Stroke-prone rats exhibit prolonged behavioral deficits without increased brain injury: an indication of disrupted post-stroke brain recovery of function.

Department of Laboratory Animal Science, GlaxoSmithKline, King of Prussia, PA 19406, USA.
Neuroscience Letters (Impact Factor: 2.06). 01/2004; 354(3):229-33. DOI: 10.1016/j.neulet.2003.09.079
Source: PubMed

ABSTRACT Stroke-prone rat strains exhibit an increased stroke risk and sensitivity, and reduced endogenous mechanisms of ischemic brain tolerance. This experiment provides a comparative, serial evaluation of neurological deficits and brain injury following middle cerebral artery occlusion/permanent focal stroke in this high-risk strain. Stroke-prone spontaneously hypertensive (SHR-SP), spontaneously hypertensive (SHR) and Wistar Kyoto (WKY) rats were evaluated over 28 days using magnetic resonance imaging (MRI), histopathology, and neurobehavioral testing. T2- and diffusion weighted-MRI was performed after 1, 10 and 28 days to measure the degree of stroke-induced brain injury.

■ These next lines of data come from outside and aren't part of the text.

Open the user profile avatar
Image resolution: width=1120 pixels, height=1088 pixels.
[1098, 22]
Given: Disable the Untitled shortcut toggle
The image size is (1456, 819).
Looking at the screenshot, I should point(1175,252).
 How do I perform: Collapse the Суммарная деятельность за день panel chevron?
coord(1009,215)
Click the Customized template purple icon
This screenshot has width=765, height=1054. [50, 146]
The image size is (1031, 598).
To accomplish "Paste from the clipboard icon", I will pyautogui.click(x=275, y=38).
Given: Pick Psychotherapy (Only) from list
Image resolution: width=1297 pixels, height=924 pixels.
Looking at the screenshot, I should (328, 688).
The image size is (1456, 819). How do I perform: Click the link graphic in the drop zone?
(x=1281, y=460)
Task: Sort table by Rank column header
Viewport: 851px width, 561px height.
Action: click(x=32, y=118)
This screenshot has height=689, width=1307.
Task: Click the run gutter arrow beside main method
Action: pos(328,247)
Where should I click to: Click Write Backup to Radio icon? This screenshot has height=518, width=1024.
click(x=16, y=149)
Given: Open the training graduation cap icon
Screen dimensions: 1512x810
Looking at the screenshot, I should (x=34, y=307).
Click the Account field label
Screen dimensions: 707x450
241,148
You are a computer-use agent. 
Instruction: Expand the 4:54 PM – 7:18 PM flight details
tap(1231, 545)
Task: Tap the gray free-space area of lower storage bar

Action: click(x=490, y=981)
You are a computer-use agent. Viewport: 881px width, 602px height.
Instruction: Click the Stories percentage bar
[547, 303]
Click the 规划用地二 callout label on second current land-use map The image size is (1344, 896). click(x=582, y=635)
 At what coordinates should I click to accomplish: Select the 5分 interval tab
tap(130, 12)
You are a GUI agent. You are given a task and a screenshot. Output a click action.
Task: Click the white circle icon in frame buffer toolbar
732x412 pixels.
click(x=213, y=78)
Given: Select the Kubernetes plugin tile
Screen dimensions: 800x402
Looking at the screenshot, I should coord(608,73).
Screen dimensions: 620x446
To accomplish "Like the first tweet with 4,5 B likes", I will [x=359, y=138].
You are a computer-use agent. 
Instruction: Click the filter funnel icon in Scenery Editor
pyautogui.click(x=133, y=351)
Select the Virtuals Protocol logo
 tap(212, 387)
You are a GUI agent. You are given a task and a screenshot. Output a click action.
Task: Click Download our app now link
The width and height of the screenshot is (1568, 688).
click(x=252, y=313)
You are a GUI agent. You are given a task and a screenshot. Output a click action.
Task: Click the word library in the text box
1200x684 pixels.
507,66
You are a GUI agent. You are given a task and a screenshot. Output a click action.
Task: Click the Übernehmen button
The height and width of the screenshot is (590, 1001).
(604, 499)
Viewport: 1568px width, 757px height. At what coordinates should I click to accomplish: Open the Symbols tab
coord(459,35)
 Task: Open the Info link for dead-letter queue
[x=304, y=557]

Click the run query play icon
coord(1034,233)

Normotensive WKY rats receiving the same stroke and other SHR-SP rats receiving sham surgery were used for control comparisons. Functional deficits were scored after 1, 4, 11, 18 and 28 days. The degree of brain infarction/injury was practically identical in hypertensive and stroke-prone rats. WKY rats exhibited significantly smaller infarcts (P<0.05), with neurological function recovering quickly to normal by day 11 in this strain. Functional deficits persisted longer in hypertensive rats, with function recovering to normal by day 18 (P<0.05). Functional deficits in SHR-SP rats persisted the longest, and were observed even after 28 days (P<0.05). This increased and prolonged neurologic dysfunction exhibited by SHR-SP compared to SHR rats, while exhibiting practically identical degrees of brain injury/infarction, reflects the increased stroke risk and sensitivity of this strain and suggests a reduced SHR-SP brain plasticity following injury. Therefore, the stroke-prone rat provides an enhanced and prolonged functional deficit model that can be used to elucidate those mechanisms/novel targets critical to longitudinal neurobehavioral recovery post-stroke.